TASK DESCRIPTION
Starting at the top of the data and ending with the line that holds "Given: Toggle center of mass display", transcribe each line exactly; include both ends.

*** MATERIAL PROVIDED ***

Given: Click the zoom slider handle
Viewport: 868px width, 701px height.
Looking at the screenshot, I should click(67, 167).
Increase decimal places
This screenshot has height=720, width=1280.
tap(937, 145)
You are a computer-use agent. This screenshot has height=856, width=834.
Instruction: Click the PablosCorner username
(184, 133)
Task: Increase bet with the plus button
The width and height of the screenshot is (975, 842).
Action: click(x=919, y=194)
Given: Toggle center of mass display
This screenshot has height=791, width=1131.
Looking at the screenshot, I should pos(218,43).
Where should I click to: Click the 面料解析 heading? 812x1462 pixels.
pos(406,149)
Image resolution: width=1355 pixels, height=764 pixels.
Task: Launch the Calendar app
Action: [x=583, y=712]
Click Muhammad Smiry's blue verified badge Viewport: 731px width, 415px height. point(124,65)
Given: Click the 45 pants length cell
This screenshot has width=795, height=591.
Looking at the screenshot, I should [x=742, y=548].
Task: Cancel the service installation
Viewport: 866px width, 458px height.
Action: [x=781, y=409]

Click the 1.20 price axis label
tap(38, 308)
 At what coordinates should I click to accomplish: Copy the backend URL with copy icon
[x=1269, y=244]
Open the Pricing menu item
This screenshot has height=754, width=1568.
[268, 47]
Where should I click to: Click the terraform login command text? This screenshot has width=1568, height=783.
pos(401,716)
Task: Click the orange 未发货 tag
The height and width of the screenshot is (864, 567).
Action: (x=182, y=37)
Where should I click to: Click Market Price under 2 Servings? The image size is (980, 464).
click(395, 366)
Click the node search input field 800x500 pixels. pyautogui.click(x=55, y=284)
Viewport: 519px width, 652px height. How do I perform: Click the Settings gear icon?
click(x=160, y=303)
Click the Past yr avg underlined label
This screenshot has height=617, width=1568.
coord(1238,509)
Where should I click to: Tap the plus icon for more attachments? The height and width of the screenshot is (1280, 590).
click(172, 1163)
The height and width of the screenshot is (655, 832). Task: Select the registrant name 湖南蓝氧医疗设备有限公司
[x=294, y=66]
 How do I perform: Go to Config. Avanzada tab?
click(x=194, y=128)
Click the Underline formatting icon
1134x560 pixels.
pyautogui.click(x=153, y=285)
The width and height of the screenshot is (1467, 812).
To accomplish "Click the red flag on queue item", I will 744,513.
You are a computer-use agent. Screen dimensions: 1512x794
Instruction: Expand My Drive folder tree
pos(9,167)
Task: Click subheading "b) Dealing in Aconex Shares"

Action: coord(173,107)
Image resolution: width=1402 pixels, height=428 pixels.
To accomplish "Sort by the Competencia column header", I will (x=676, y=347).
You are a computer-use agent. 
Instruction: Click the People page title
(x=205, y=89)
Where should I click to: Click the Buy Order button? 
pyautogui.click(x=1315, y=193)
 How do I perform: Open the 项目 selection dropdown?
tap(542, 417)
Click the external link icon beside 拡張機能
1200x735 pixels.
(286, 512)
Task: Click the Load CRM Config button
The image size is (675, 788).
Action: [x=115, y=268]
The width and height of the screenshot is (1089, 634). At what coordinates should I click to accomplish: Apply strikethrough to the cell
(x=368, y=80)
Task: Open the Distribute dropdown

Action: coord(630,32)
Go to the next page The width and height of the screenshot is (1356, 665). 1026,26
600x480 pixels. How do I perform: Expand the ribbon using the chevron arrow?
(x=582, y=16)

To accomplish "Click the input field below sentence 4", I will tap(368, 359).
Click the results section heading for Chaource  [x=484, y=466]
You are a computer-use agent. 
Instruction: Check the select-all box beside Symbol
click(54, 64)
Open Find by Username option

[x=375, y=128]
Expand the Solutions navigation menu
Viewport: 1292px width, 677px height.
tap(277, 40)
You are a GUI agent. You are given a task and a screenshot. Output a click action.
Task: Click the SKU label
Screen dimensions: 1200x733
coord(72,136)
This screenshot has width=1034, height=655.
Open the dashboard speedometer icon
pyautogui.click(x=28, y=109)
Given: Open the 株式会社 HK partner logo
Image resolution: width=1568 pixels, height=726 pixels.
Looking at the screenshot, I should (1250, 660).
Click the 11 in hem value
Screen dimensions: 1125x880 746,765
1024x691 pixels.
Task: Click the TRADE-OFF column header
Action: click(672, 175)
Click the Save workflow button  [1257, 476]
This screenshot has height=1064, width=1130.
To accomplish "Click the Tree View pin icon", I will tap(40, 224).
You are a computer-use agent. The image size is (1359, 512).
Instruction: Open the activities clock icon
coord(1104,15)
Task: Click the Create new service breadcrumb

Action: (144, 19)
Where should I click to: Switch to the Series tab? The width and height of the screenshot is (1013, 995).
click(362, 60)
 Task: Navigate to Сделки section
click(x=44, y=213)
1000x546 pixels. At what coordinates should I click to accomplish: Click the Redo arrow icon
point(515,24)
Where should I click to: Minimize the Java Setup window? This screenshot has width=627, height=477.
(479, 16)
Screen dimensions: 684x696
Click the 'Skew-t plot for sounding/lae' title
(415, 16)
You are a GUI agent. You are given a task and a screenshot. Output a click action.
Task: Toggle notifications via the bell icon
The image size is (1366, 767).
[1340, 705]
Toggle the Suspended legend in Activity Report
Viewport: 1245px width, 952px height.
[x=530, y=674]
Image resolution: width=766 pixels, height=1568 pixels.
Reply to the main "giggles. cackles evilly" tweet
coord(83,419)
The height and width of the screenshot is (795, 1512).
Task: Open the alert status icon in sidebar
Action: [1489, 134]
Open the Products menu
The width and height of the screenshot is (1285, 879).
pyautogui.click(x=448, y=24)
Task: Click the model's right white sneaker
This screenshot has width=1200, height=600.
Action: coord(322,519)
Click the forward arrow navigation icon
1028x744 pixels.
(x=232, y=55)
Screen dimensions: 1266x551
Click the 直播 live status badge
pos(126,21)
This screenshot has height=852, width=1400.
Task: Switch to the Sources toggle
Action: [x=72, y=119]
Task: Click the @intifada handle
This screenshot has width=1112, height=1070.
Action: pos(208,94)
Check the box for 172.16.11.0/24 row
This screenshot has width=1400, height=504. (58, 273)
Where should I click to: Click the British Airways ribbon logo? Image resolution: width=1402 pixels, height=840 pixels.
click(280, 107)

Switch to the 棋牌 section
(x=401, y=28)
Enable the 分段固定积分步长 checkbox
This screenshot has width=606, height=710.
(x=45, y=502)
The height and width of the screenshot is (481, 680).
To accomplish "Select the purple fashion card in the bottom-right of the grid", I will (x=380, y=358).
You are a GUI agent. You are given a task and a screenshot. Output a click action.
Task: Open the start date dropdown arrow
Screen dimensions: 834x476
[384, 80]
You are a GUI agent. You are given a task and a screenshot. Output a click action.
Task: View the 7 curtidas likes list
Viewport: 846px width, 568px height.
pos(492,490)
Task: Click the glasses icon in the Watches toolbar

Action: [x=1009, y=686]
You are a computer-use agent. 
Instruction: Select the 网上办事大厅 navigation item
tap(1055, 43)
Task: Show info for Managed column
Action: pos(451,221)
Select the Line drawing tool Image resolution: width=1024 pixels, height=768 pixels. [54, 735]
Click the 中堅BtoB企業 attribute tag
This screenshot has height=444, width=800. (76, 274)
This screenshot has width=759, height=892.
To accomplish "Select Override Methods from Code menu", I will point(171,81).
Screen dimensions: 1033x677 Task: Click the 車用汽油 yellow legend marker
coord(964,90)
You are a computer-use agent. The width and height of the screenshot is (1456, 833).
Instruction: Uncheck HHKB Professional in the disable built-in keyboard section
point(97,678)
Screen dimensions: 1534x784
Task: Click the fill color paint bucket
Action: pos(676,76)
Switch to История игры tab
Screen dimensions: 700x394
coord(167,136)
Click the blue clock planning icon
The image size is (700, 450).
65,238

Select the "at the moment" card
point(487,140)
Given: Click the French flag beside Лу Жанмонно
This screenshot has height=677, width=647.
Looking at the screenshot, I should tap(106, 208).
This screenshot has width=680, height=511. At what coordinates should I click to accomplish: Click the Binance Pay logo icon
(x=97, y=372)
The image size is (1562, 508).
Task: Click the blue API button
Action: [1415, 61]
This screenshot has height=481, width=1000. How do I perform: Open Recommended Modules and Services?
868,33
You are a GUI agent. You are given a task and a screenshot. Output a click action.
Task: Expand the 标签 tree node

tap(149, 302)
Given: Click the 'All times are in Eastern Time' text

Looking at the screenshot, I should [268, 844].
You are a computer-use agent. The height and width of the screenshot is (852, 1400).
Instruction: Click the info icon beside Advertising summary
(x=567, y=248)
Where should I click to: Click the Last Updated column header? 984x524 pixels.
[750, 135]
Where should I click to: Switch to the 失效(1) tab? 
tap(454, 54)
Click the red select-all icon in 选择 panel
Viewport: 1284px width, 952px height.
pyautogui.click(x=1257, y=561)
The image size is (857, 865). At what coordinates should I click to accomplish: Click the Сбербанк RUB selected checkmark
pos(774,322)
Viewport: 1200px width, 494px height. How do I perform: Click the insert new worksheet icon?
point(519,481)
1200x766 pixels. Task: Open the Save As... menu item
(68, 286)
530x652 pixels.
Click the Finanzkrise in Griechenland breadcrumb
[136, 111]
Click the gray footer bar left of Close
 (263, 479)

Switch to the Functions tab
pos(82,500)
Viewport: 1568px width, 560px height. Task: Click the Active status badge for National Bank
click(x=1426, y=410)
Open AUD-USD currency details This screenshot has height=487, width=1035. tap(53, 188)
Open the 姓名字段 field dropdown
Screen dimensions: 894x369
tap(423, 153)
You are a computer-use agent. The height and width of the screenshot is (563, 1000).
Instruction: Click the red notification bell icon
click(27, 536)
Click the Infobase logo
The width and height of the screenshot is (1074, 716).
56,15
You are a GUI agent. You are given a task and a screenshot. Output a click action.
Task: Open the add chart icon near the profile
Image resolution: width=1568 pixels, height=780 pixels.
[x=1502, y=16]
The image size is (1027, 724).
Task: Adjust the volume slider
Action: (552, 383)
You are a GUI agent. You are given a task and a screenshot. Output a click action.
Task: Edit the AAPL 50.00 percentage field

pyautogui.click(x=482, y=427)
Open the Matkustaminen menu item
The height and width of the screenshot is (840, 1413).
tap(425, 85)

*** End of MATERIAL PROVIDED ***

OUTPUT FOR THIS EXERCISE
Given: Click the zoom slider handle
Viewport: 868px width, 701px height.
Looking at the screenshot, I should click(67, 167).
Increase decimal places
This screenshot has height=720, width=1280.
tap(937, 145)
You are a computer-use agent. This screenshot has height=856, width=834.
Instruction: Click the PablosCorner username
(184, 133)
Task: Increase bet with the plus button
The width and height of the screenshot is (975, 842).
Action: click(x=919, y=194)
Given: Toggle center of mass display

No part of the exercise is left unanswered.